## PROBLEM DESCRIPTION
Give back every record exactly as written.
- Opening Delimiter -
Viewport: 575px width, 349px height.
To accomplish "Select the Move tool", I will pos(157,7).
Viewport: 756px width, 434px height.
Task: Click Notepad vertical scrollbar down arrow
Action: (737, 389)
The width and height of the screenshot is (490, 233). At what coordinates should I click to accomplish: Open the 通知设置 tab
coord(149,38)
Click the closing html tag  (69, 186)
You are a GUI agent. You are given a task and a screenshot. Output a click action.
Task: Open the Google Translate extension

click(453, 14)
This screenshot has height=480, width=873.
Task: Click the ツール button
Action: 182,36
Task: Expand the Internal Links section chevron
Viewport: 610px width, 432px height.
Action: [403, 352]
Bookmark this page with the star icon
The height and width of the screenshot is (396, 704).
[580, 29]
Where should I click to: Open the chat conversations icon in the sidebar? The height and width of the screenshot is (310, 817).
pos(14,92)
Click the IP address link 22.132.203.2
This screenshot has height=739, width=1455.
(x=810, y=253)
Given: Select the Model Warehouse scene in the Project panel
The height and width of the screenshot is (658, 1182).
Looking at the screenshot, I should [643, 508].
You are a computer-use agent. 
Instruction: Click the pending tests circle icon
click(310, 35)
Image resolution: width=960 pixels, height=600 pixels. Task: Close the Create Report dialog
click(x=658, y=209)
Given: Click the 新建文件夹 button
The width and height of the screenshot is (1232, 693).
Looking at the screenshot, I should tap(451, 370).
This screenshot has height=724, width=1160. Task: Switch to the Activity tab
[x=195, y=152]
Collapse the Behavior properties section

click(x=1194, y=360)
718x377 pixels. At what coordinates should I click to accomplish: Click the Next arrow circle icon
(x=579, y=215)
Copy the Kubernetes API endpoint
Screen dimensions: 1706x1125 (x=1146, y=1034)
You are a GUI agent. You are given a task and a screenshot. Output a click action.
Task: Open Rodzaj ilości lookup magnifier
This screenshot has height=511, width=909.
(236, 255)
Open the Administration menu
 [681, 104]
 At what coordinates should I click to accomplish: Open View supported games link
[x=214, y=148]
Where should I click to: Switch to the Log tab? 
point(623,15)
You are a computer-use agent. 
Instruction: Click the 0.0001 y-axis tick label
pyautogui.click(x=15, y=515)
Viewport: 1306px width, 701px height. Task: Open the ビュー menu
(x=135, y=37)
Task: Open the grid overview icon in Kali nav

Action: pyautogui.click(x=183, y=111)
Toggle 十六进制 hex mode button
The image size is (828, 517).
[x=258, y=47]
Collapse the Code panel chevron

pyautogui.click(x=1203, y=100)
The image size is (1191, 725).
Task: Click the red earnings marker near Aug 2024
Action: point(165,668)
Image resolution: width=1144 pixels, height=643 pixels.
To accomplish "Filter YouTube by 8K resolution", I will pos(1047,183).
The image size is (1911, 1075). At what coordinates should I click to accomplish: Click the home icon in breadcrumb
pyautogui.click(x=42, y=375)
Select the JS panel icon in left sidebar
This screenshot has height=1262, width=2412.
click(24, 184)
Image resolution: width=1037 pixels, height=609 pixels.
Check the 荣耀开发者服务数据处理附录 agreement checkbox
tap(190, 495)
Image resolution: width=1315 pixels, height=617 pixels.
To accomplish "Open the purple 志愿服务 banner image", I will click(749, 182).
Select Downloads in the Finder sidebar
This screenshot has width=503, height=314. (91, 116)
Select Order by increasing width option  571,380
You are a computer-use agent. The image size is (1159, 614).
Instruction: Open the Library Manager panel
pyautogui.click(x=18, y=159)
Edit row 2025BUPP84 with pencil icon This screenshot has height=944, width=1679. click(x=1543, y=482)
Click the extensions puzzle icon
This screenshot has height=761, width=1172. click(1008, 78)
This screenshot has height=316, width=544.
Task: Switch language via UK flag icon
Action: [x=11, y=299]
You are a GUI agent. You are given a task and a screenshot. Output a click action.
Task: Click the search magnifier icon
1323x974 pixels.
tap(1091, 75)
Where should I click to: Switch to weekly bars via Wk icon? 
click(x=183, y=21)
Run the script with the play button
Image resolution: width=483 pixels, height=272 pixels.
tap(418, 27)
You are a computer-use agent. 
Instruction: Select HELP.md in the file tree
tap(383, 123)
- Closing Delimiter -
## WRITTEN SOLUTION
Viewport: 575px width, 349px height.
To accomplish "Select the Move tool", I will pos(157,7).
Viewport: 756px width, 434px height.
Task: Click Notepad vertical scrollbar down arrow
Action: (737, 389)
The width and height of the screenshot is (490, 233). At what coordinates should I click to accomplish: Open the 通知设置 tab
coord(149,38)
Click the closing html tag  (69, 186)
You are a GUI agent. You are given a task and a screenshot. Output a click action.
Task: Open the Google Translate extension

click(453, 14)
This screenshot has height=480, width=873.
Task: Click the ツール button
Action: 182,36
Task: Expand the Internal Links section chevron
Viewport: 610px width, 432px height.
Action: [403, 352]
Bookmark this page with the star icon
The height and width of the screenshot is (396, 704).
[580, 29]
Where should I click to: Open the chat conversations icon in the sidebar? The height and width of the screenshot is (310, 817).
pos(14,92)
Click the IP address link 22.132.203.2
This screenshot has height=739, width=1455.
(x=810, y=253)
Given: Select the Model Warehouse scene in the Project panel
The height and width of the screenshot is (658, 1182).
Looking at the screenshot, I should [643, 508].
You are a computer-use agent. 
Instruction: Click the pending tests circle icon
click(310, 35)
Image resolution: width=960 pixels, height=600 pixels. Task: Close the Create Report dialog
click(x=658, y=209)
Given: Click the 新建文件夹 button
The width and height of the screenshot is (1232, 693).
Looking at the screenshot, I should tap(451, 370).
This screenshot has height=724, width=1160. Task: Switch to the Activity tab
[x=195, y=152]
Collapse the Behavior properties section

click(x=1194, y=360)
718x377 pixels. At what coordinates should I click to accomplish: Click the Next arrow circle icon
(x=579, y=215)
Copy the Kubernetes API endpoint
Screen dimensions: 1706x1125 (x=1146, y=1034)
You are a GUI agent. You are given a task and a screenshot. Output a click action.
Task: Open Rodzaj ilości lookup magnifier
This screenshot has height=511, width=909.
(236, 255)
Open the Administration menu
 [681, 104]
 At what coordinates should I click to accomplish: Open View supported games link
[x=214, y=148]
Where should I click to: Switch to the Log tab? 
point(623,15)
You are a computer-use agent. 
Instruction: Click the 0.0001 y-axis tick label
pyautogui.click(x=15, y=515)
Viewport: 1306px width, 701px height. Task: Open the ビュー menu
(x=135, y=37)
Task: Open the grid overview icon in Kali nav

Action: pyautogui.click(x=183, y=111)
Toggle 十六进制 hex mode button
The image size is (828, 517).
[x=258, y=47]
Collapse the Code panel chevron

pyautogui.click(x=1203, y=100)
The image size is (1191, 725).
Task: Click the red earnings marker near Aug 2024
Action: point(165,668)
Image resolution: width=1144 pixels, height=643 pixels.
To accomplish "Filter YouTube by 8K resolution", I will pos(1047,183).
The image size is (1911, 1075). At what coordinates should I click to accomplish: Click the home icon in breadcrumb
pyautogui.click(x=42, y=375)
Select the JS panel icon in left sidebar
This screenshot has height=1262, width=2412.
click(24, 184)
Image resolution: width=1037 pixels, height=609 pixels.
Check the 荣耀开发者服务数据处理附录 agreement checkbox
tap(190, 495)
Image resolution: width=1315 pixels, height=617 pixels.
To accomplish "Open the purple 志愿服务 banner image", I will click(749, 182).
Select Downloads in the Finder sidebar
This screenshot has width=503, height=314. (91, 116)
Select Order by increasing width option  571,380
You are a computer-use agent. The image size is (1159, 614).
Instruction: Open the Library Manager panel
pyautogui.click(x=18, y=159)
Edit row 2025BUPP84 with pencil icon This screenshot has height=944, width=1679. click(x=1543, y=482)
Click the extensions puzzle icon
This screenshot has height=761, width=1172. click(1008, 78)
This screenshot has height=316, width=544.
Task: Switch language via UK flag icon
Action: [x=11, y=299]
You are a GUI agent. You are given a task and a screenshot. Output a click action.
Task: Click the search magnifier icon
1323x974 pixels.
tap(1091, 75)
Where should I click to: Switch to weekly bars via Wk icon? 
click(x=183, y=21)
Run the script with the play button
Image resolution: width=483 pixels, height=272 pixels.
tap(418, 27)
You are a computer-use agent. 
Instruction: Select HELP.md in the file tree
tap(383, 123)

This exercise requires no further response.